• [Input]:
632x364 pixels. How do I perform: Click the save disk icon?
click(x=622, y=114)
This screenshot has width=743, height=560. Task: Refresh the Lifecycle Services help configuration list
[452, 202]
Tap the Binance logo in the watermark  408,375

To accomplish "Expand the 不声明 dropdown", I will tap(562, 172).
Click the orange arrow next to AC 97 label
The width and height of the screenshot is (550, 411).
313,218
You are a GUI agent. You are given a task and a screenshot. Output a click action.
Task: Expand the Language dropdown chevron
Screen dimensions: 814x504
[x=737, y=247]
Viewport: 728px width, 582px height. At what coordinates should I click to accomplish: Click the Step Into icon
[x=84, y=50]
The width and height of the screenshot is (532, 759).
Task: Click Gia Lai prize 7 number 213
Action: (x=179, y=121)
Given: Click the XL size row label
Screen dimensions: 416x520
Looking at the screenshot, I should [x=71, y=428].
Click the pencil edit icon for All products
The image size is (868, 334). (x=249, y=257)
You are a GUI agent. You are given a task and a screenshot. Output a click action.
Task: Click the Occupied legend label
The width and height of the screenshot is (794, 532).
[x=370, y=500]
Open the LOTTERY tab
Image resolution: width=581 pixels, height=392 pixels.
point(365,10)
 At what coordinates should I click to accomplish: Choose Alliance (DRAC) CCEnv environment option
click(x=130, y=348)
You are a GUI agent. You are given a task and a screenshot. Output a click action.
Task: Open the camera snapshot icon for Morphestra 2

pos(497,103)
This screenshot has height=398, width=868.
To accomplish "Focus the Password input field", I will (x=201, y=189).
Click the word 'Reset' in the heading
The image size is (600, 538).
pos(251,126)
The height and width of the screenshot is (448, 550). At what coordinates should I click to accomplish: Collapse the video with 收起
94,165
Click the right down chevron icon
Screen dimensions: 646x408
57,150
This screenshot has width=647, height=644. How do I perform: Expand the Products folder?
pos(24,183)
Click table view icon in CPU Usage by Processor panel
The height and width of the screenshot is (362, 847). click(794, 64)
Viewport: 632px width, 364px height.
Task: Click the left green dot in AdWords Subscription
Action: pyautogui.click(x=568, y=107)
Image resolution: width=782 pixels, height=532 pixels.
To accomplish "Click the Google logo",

• [Exercise brief]: Locate and copy each line in the data above that includes the word "logo".

• [Written solution]:
Tap the Binance logo in the watermark  408,375
To accomplish "Click the Google logo",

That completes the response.